• Text for analysis
- Opening Delimiter -

Reviews Elsewhere – Stronger: Develop the Resilience You Need to Succeed.

Saw this review over at Pysch Central and while the book itself doesn’t speak to child abuse or mental health, the idea of developing resilience is something that resonated with me as an abuse survivor.

Because, in the end, isn’t healing from abuse, and the struggle that goes along with that just a form of resilience? Wasn’t surviving childhood in the first place a form of resilience?

And, mostly, doesn’t every survivor who is struggling to heal need to know this:

To illustrate how failure builds resilience, the authors discuss the analogy of strength training. We tend to assign the power of getting stronger to the weights that a person lifts. But the dumbbells or barbells actually damage your muscles. “The stress of lifting creates tears in microscopic muscle fibers,” the authors explain. “The body then uses internal nutrients, especially protein and anabolic hormones, to repair this damage … It’s not the weight, per se, that causes the muscles to grow, but the internal physiological attributes and nutritional resources interacting with the catalyst of weight lifting.”

In that sense, you actually leave the gym a weaker person, but you wake up stronger.

Let’s think of our struggles not as a sign of weakness, but a sign that we are growing and becoming stronger through them, and then keep going!

- Closing Delimiter -

• Questions to answer
1: In the post on resilience, what analogy do the authors use to show how failure builds resilience?
2: Duplicate the post on resilience from "Because, in the" up to and including "place a form of resilience?".
The collected data after this post has nothing to do with the work here.

Collected data
- Opening Delimiter -

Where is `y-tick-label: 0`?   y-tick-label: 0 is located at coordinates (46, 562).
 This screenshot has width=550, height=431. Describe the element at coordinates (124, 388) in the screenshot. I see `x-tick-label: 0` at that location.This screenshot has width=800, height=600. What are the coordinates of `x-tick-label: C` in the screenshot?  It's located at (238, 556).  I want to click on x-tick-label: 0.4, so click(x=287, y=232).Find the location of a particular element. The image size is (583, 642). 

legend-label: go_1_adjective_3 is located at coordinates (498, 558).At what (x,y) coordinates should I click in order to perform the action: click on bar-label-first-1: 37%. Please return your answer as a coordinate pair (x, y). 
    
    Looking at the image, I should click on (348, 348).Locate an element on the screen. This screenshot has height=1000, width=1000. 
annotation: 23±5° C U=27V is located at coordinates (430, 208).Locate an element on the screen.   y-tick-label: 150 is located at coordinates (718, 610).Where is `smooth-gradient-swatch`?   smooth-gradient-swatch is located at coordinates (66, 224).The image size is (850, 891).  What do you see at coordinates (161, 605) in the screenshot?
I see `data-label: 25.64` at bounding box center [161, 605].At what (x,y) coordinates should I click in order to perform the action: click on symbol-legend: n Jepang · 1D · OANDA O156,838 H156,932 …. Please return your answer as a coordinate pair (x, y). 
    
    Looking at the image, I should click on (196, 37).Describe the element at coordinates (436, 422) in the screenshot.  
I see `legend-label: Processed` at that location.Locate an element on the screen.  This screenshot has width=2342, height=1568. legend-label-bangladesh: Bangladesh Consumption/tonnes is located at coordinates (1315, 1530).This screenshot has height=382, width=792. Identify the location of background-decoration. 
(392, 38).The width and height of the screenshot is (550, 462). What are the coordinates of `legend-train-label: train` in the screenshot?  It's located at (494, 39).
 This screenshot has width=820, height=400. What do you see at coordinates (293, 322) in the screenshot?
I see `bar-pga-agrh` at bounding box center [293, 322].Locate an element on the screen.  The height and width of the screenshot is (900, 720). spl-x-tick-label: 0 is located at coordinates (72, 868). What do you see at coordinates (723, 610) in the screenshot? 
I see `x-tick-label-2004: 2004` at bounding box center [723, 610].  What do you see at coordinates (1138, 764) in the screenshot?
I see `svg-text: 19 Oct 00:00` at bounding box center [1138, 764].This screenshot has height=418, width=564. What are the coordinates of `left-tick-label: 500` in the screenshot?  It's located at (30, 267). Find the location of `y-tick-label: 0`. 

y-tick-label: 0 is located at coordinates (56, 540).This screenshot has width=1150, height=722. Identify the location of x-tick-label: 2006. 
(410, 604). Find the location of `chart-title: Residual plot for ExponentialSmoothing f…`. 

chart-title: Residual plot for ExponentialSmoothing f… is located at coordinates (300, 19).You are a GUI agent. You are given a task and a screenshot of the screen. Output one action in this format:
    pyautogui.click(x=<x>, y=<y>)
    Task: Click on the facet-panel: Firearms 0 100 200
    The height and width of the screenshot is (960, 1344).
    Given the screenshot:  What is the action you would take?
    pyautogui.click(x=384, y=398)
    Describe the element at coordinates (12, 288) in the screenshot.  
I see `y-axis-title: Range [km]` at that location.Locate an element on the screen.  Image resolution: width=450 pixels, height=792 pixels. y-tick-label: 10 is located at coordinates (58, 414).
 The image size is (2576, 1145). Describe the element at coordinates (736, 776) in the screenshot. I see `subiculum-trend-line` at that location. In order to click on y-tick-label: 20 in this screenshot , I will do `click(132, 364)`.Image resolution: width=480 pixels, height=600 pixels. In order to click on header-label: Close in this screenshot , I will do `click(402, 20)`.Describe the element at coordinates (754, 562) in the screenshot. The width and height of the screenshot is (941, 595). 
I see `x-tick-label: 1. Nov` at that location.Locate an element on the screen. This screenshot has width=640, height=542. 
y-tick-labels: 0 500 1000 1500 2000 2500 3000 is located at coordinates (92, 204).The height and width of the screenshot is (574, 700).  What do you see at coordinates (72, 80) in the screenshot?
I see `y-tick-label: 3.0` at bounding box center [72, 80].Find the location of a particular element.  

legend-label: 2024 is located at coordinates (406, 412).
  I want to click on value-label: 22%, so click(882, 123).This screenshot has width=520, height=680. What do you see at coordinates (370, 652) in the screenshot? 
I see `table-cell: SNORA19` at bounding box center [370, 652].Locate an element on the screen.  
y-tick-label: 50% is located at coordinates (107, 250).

- Closing Delimiter -

• Answers to the tasks
1: The analogy of strength training.

2:
Because, in the end, isn’t healing from abuse, and the struggle that goes along with that just a form of resilience? Wasn’t surviving childhood in the first place a form of resilience?